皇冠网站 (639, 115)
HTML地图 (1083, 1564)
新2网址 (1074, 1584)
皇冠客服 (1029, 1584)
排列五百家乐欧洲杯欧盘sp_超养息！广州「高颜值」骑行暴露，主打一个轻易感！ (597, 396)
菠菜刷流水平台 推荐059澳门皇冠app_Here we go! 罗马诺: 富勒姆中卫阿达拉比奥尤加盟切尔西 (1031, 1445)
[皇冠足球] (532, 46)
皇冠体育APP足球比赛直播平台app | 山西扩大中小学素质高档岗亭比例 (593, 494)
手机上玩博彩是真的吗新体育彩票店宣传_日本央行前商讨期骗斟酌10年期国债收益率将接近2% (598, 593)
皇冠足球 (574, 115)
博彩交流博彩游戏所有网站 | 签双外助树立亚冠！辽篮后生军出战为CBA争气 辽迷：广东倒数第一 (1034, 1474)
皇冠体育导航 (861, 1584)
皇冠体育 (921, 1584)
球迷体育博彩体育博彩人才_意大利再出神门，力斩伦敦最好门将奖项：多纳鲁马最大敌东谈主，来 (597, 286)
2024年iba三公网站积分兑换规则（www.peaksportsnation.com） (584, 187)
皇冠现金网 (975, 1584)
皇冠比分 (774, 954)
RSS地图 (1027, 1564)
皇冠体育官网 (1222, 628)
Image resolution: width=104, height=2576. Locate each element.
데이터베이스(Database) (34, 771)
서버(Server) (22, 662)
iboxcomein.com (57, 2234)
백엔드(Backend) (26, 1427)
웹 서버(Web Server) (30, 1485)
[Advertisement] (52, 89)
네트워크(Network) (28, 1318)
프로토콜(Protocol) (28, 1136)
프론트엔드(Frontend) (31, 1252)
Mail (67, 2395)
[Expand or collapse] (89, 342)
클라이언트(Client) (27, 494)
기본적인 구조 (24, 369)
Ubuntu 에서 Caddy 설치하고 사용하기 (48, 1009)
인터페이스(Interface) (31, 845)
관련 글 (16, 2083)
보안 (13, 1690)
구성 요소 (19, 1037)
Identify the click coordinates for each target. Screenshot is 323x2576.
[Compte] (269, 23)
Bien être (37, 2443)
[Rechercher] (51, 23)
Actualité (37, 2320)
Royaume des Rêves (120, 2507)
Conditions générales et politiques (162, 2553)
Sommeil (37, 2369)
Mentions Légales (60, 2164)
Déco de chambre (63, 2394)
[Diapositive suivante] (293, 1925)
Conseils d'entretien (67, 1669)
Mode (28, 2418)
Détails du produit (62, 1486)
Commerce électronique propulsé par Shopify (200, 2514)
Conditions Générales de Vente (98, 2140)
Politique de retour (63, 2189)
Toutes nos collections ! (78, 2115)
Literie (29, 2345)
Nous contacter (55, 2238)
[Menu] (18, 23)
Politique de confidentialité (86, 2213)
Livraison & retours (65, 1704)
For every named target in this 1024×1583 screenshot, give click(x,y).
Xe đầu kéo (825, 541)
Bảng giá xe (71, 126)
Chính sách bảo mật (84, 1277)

————————

### Work required
Working from the listing, state how many lines include "target". The reply must be that number alone.

### Answer space
2